── Passage provided ──

Tuesday, April 13, 2010

Gardening without a Garden

Sometimes living in the city means you have to be a little creative and a little pushy about growing a garden. Just because you don't have a big yard or a yard at all doesn't mean you can't grow your favorite strawberries-somewhere else. Here's a few ways around this urban plight:

Muscle your way into your friend's yard. This works well esp if your friend doesn't have a green thumb and is a workaholic-he/she will be more than happy to have some vegetable beds miraculously appearing overnight. Make sure, however, that you are going to follow through with your gardening if you don't want to alienate your friend. If you dig a big hole in their yard and then disappear for months on end you may have lost a garden and a friend. Same goes with family...

Community gardening. Being more of a lone wolf and a micro-manager, I've not actually done the whole community garden thing. There are a ton of them around Portland and they often have a long waiting list to get a plot; however, it can be a great way to grow vegetables if you don't have good sun in your yard or if you don't have a yard at all. That is if you don't mind being subjected to vegetable and fruit thievery and unsolicited conversations with the local crazy lady who cultivates a mono crop of wintering kale in the summertime.

───
── Raw data ──

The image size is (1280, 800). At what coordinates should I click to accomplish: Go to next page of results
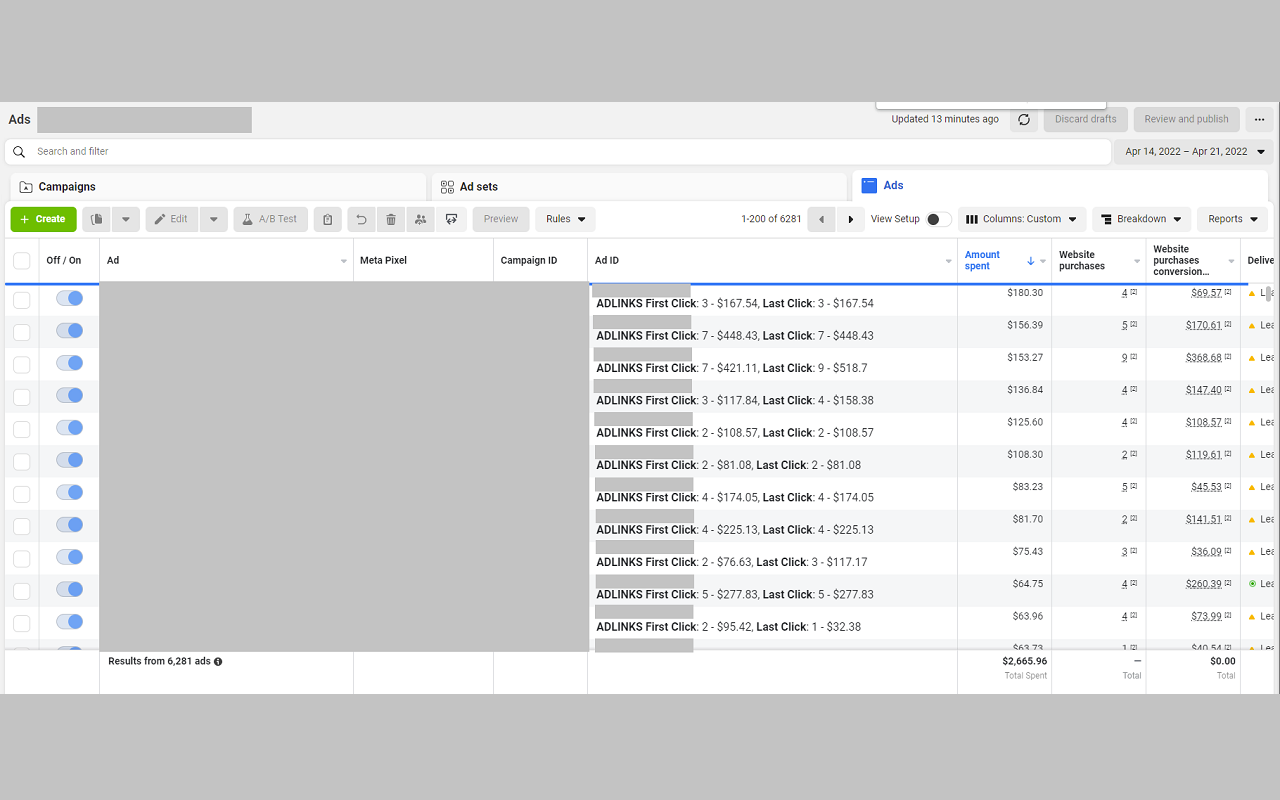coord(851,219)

───
── Raw data ──

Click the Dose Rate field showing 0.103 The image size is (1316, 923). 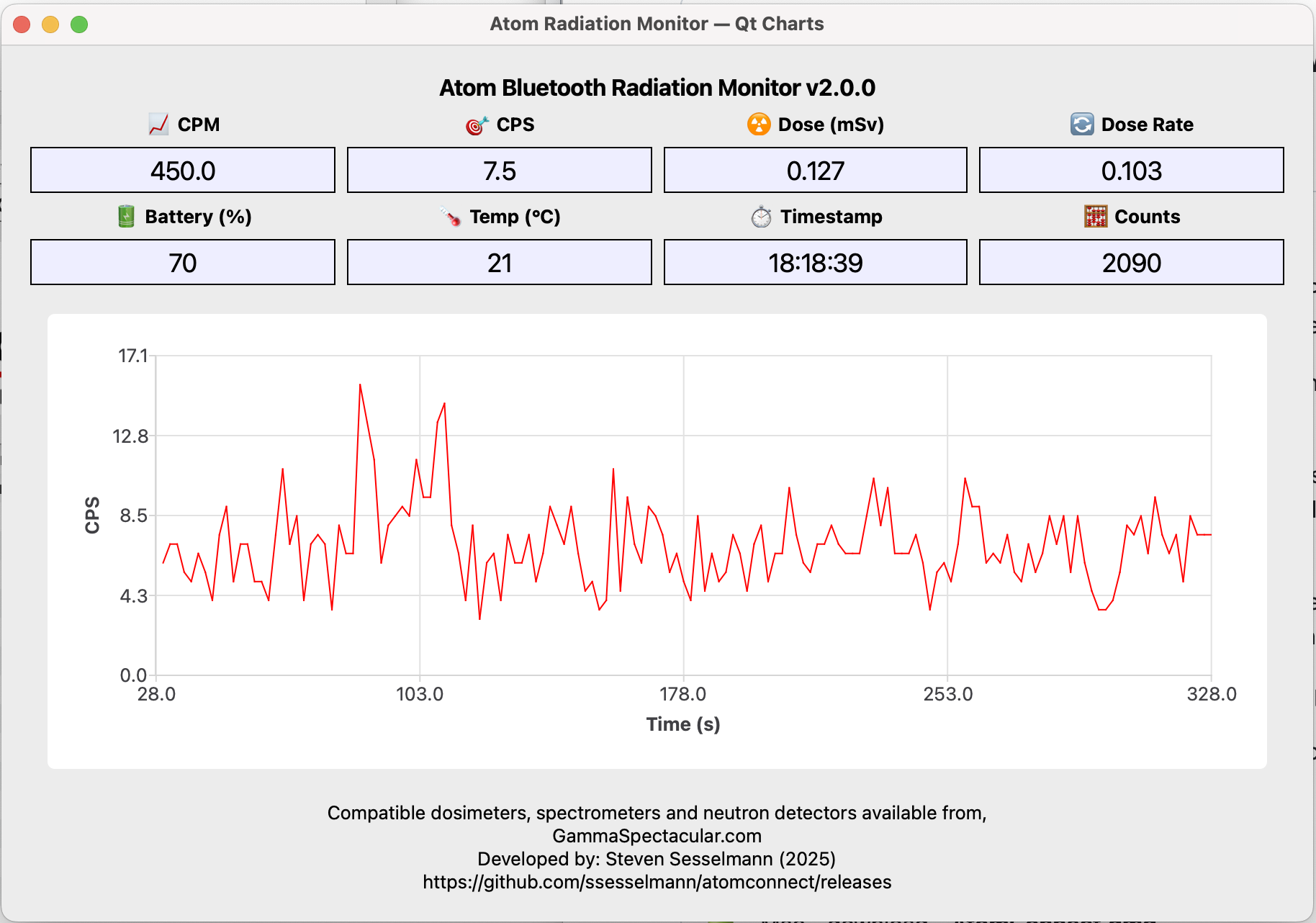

───

• _Objectives_:
**1)** In the post about gardening without a garden, what do the community gardens around Portland often have?
**2)** Quote the stretch of the gardening post from "Gardening without a" through "goes with family...".
**3)** Continue the post on gardening without a garden from the point where it stops.

• _Solved problems_:
**1)** They often have a long waiting list to get a plot.

**2)**
Gardening without a Garden

Sometimes living in the city means you have to be a little creative and a little pushy about growing a garden. Just because you don't have a big yard or a yard at all doesn't mean you can't grow your favorite strawberries-somewhere else. Here's a few ways around this urban plight:

Muscle your way into your friend's yard. This works well esp if your friend doesn't have a green thumb and is a workaholic-he/she will be more than happy to have some vegetable beds miraculously appearing overnight. Make sure, however, that you are going to follow through with your gardening if you don't want to alienate your friend. If you dig a big hole in their yard and then disappear for months on end you may have lost a garden and a friend. Same goes with family...

**3)**
Courtyard gardening. If you live in a condo or an apartment building see if you can throw your weight around, fire the mow and blow team and take up the maintenance yourself. If you choose to do this realize that you share this space and keep the planting in harmony with the style and age of the building. Hire a designer if you don't feel comfortable with choosing the right plants and see if the board or the landlord will pay for it. Start a gardening committee and make someone else dig the holes for you.

Tiny space gardening. Do container gardening and hanging plants if all you have is a balcony or a porch with steps. Use your window sills. Bonsai-style gardening works too if you like spending time pruning. Grow vines against a wall or train an espalier.

And save up your money for that lush country house you keep dreaming about...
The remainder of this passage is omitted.